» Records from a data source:
# # # # # # #

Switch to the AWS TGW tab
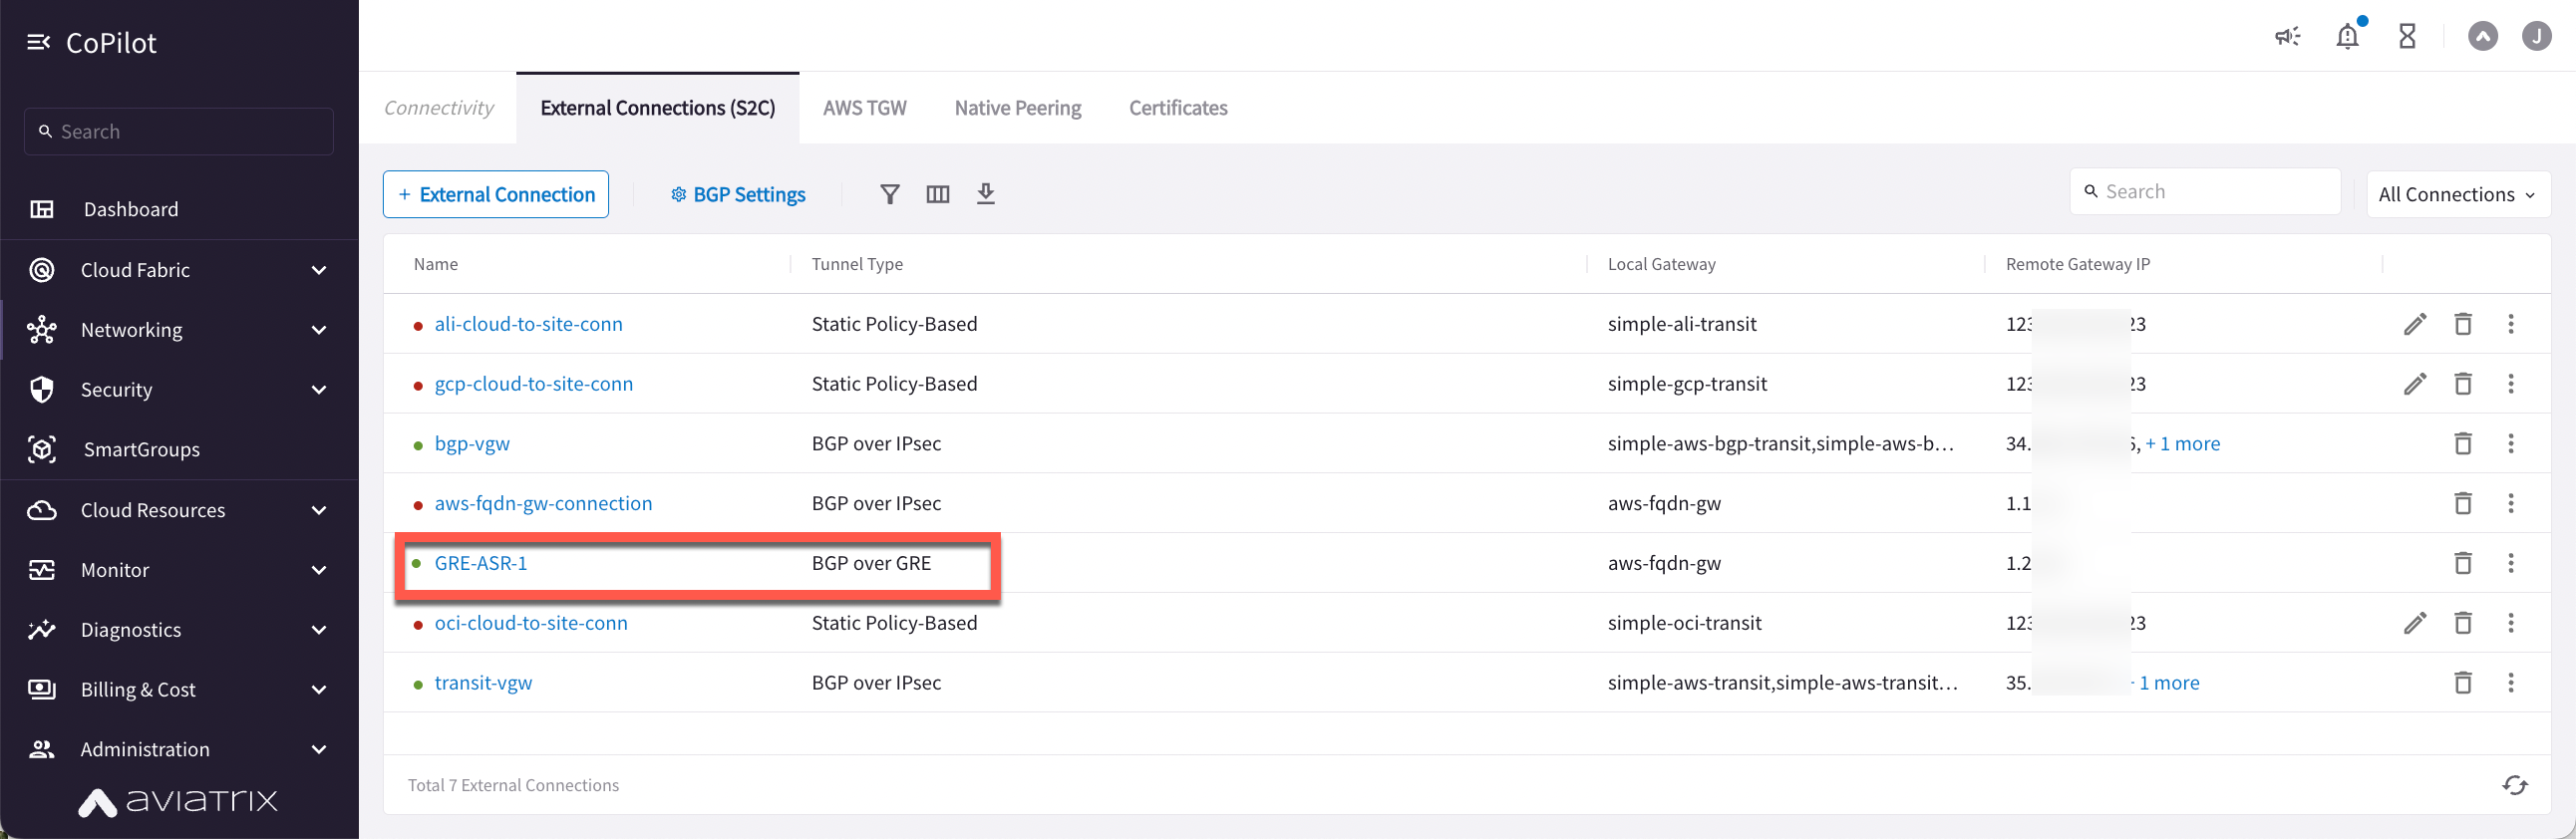 (x=864, y=108)
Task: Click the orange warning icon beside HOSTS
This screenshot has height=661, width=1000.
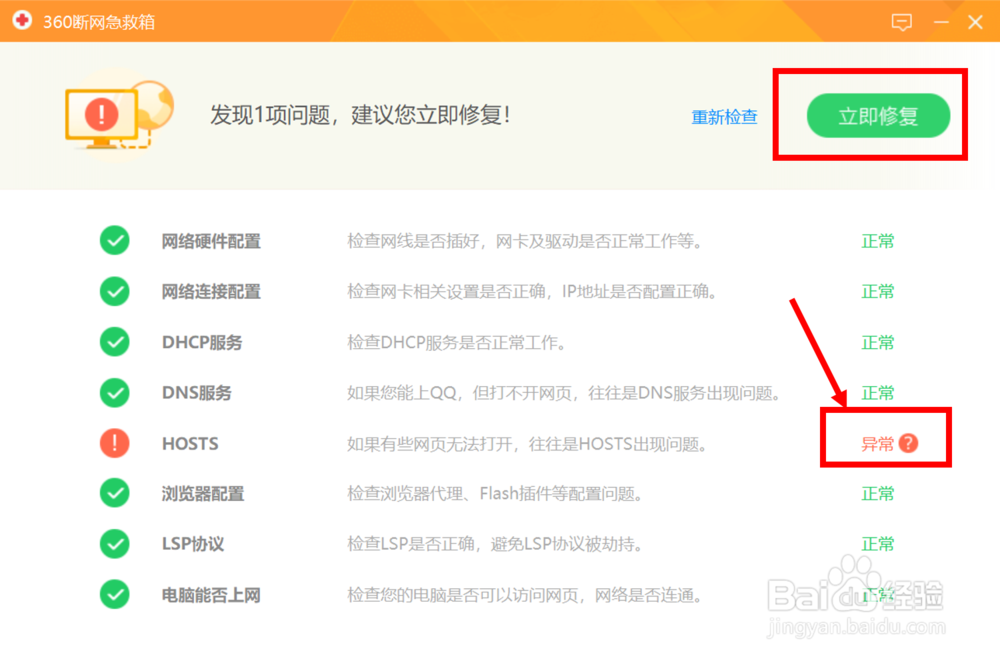Action: coord(114,443)
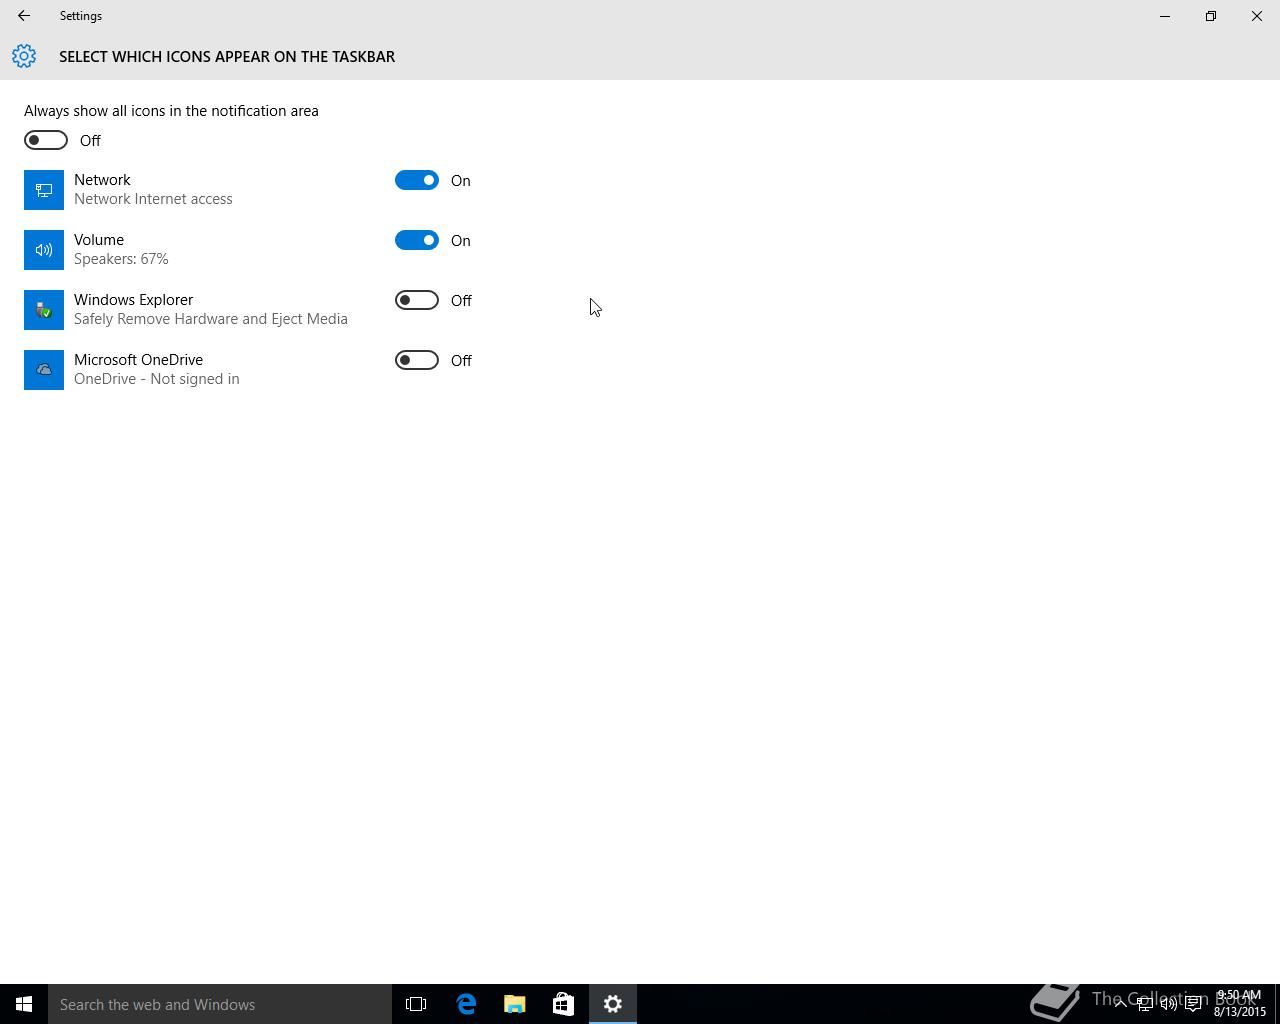This screenshot has height=1024, width=1280.
Task: Expand hidden icons chevron in system tray
Action: point(1120,1004)
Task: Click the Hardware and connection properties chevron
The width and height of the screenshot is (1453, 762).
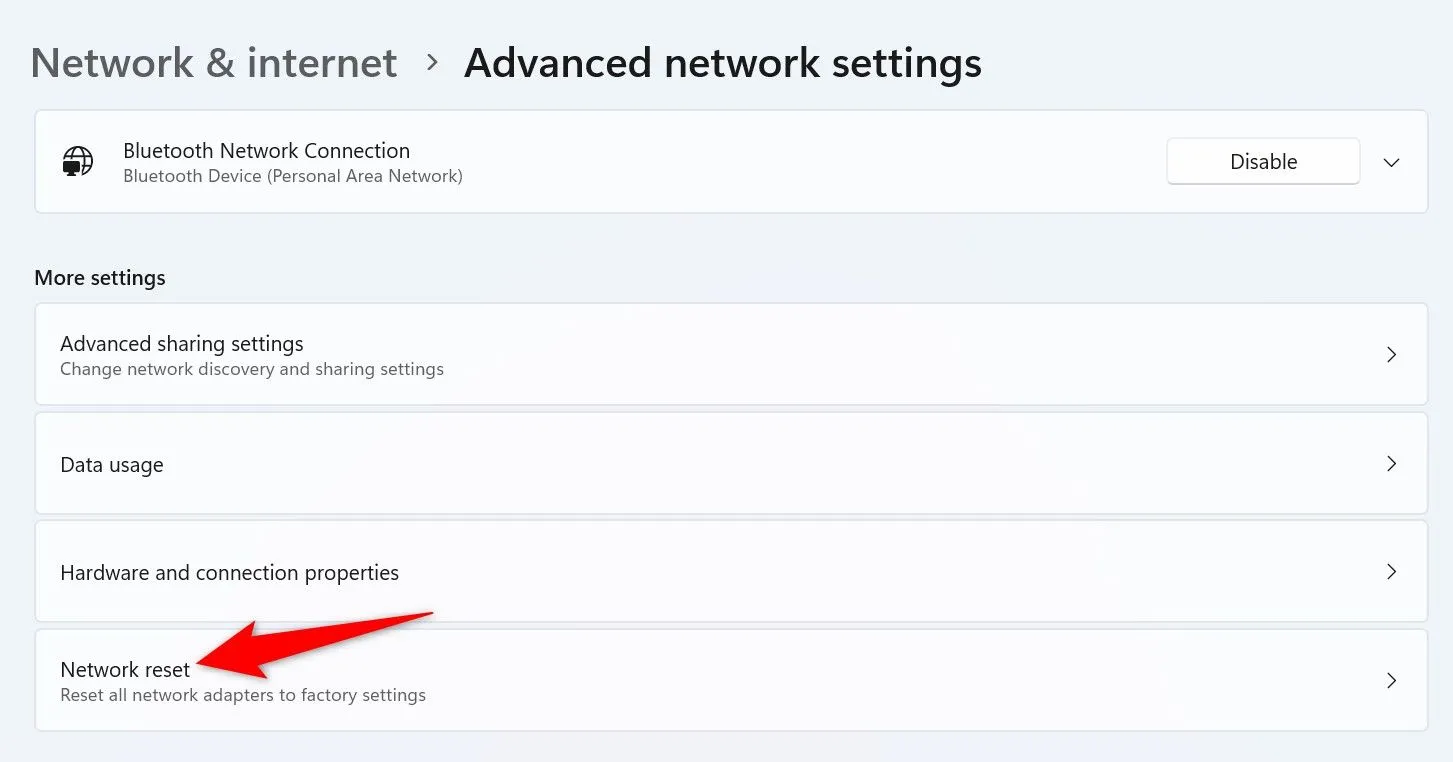Action: click(x=1391, y=572)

# # # # # # #

» REQUIRED ACTION:
The answer is the records above, repeated exactly, with no picture in it.

» COMPLETED TASK:
Switch to the AWS TGW tab
 (x=864, y=108)
Task: Click the orange warning icon beside HOSTS
This screenshot has height=661, width=1000.
Action: coord(114,443)
This screenshot has height=1024, width=1280.
Task: Expand hidden icons chevron in system tray
Action: point(1120,1004)
Task: Click the Hardware and connection properties chevron
The width and height of the screenshot is (1453, 762).
Action: click(x=1391, y=572)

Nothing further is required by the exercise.